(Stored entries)
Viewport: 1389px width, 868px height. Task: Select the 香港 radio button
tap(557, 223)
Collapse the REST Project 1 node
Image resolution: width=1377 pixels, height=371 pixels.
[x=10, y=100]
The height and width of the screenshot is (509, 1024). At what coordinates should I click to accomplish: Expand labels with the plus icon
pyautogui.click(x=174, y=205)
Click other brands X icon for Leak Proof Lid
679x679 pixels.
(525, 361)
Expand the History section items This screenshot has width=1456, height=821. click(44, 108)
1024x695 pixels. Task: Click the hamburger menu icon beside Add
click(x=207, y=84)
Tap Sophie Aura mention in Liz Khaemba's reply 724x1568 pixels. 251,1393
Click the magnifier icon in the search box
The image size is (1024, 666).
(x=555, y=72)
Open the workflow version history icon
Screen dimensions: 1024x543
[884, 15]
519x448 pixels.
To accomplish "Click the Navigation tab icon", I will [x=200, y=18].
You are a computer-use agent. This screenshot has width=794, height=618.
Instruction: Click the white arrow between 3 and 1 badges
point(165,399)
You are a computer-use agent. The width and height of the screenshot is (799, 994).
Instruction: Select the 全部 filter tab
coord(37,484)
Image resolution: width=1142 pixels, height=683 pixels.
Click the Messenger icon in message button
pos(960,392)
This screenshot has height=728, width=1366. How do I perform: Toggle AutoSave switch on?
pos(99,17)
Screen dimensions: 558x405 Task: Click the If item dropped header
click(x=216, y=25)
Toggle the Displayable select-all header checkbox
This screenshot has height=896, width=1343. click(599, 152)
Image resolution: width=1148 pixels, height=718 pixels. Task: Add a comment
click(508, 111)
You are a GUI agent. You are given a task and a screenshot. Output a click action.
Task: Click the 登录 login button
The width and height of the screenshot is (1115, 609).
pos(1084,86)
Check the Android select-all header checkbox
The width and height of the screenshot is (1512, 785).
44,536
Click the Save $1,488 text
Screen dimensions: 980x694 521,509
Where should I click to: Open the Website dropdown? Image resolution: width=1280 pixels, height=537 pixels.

### WHAT TO WORK ON:
When you reach the end of the data above, set it all down again unchanged.

### SOLUTION:
Viewport: 1389px width, 868px height. Task: Select the 香港 radio button
tap(557, 223)
Collapse the REST Project 1 node
Image resolution: width=1377 pixels, height=371 pixels.
[x=10, y=100]
The height and width of the screenshot is (509, 1024). At what coordinates should I click to accomplish: Expand labels with the plus icon
pyautogui.click(x=174, y=205)
Click other brands X icon for Leak Proof Lid
679x679 pixels.
(525, 361)
Expand the History section items This screenshot has width=1456, height=821. click(44, 108)
1024x695 pixels. Task: Click the hamburger menu icon beside Add
click(x=207, y=84)
Tap Sophie Aura mention in Liz Khaemba's reply 724x1568 pixels. 251,1393
Click the magnifier icon in the search box
The image size is (1024, 666).
(x=555, y=72)
Open the workflow version history icon
Screen dimensions: 1024x543
[884, 15]
519x448 pixels.
To accomplish "Click the Navigation tab icon", I will [x=200, y=18].
You are a computer-use agent. This screenshot has width=794, height=618.
Instruction: Click the white arrow between 3 and 1 badges
point(165,399)
You are a computer-use agent. The width and height of the screenshot is (799, 994).
Instruction: Select the 全部 filter tab
coord(37,484)
Image resolution: width=1142 pixels, height=683 pixels.
Click the Messenger icon in message button
pos(960,392)
This screenshot has height=728, width=1366. How do I perform: Toggle AutoSave switch on?
pos(99,17)
Screen dimensions: 558x405 Task: Click the If item dropped header
click(x=216, y=25)
Toggle the Displayable select-all header checkbox
This screenshot has height=896, width=1343. click(599, 152)
Image resolution: width=1148 pixels, height=718 pixels. Task: Add a comment
click(508, 111)
You are a GUI agent. You are given a task and a screenshot. Output a click action.
Task: Click the 登录 login button
The width and height of the screenshot is (1115, 609).
pos(1084,86)
Check the Android select-all header checkbox
The width and height of the screenshot is (1512, 785).
44,536
Click the Save $1,488 text
Screen dimensions: 980x694 521,509
Where should I click to: Open the Website dropdown? Image resolution: width=1280 pixels, height=537 pixels.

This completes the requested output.